“我人在边境,都城出什么事,也鞭长莫及。不是我最信任的人,我也不会将这里交托给他。
狼战他们是平民,领不了这么重要的职位,控制不住局面,只有你和狐欢在这里替我守着,我才能在边境安心抗敌。”花洛洛安抚着熊商沮丧的小情绪。
“可我会想你的,怎么办。”熊商心里还是不舍得分开那么久。他最怕的是,长期分隔两地,洛洛对他本就不多的情意会更加消淡。
花洛洛捧住熊商的脑袋,抵着他额头,娇俏地用鼻尖蹭着他的鼻尖,说:“那你就给我写信,我收到就回你。”

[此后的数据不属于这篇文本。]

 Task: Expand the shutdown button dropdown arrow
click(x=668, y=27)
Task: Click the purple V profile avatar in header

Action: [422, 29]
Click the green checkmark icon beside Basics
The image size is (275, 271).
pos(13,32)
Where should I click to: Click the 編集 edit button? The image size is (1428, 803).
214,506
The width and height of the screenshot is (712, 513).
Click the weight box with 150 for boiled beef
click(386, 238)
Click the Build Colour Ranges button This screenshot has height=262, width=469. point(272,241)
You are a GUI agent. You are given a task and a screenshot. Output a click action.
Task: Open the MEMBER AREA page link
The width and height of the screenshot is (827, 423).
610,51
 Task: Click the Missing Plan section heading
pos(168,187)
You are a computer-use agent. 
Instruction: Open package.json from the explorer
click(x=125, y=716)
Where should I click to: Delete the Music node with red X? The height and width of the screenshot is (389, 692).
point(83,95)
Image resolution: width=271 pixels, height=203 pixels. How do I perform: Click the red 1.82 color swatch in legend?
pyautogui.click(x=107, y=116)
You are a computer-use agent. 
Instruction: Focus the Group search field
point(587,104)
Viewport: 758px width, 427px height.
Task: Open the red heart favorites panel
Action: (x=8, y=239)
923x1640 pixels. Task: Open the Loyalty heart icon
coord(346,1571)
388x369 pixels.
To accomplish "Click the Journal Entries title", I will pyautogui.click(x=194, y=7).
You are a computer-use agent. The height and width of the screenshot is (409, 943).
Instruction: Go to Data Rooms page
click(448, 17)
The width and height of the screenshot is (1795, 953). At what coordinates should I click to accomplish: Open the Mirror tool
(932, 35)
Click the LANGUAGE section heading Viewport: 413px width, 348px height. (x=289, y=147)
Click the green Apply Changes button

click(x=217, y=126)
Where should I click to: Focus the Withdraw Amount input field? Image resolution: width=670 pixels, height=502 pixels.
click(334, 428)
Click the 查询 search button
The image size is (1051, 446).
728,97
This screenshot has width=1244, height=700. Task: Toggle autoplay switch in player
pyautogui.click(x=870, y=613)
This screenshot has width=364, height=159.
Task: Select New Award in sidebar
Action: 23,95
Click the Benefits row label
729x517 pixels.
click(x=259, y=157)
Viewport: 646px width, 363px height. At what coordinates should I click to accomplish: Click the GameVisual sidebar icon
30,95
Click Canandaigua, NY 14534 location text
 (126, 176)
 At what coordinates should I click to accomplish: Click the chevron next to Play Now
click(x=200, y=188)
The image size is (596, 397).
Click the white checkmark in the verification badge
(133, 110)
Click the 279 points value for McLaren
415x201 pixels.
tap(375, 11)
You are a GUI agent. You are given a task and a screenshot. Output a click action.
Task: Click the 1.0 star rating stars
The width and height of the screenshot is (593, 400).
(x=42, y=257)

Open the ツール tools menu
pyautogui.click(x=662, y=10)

熊商想了想,“那我从你走的那天就给你写,这样你每天都能收到我的信,我也每天能收到你的,好吗?”
“好。”
牛车走得慢,但车内腻歪在一起的两人,在你侬我侬下,却觉一眨眼就到了府邸。
刚从牛车上下来,常侍就焦急地迎了上来。
“小君您可回来了,快随我进王庭吧,君王已经等候多时了。”
花洛洛愣了愣,疑惑地问:“何事如此着急?”
“您随我去了就知道了,快!快把马车牵来!”常侍边拉着花洛洛,边招呼着人套马车。
花洛洛见情况紧急,便也没作停留,跟着常侍就进了王庭。
雌君后宫。
花洛洛一进入雌君的寝殿,就见神医早就在了,兽王眉头紧蹙,雌君则虚弱地躺在床上,双目紧闭。
未及行礼,兽王就摒退左右,让婼洛花进前说话。
“婼洛花,雌君与本王商量下来,决定采纳神医的第一种方案,切开脖颈去除病灶。刚才神医说了,此种方法风险很大,我们也做好了心理准备。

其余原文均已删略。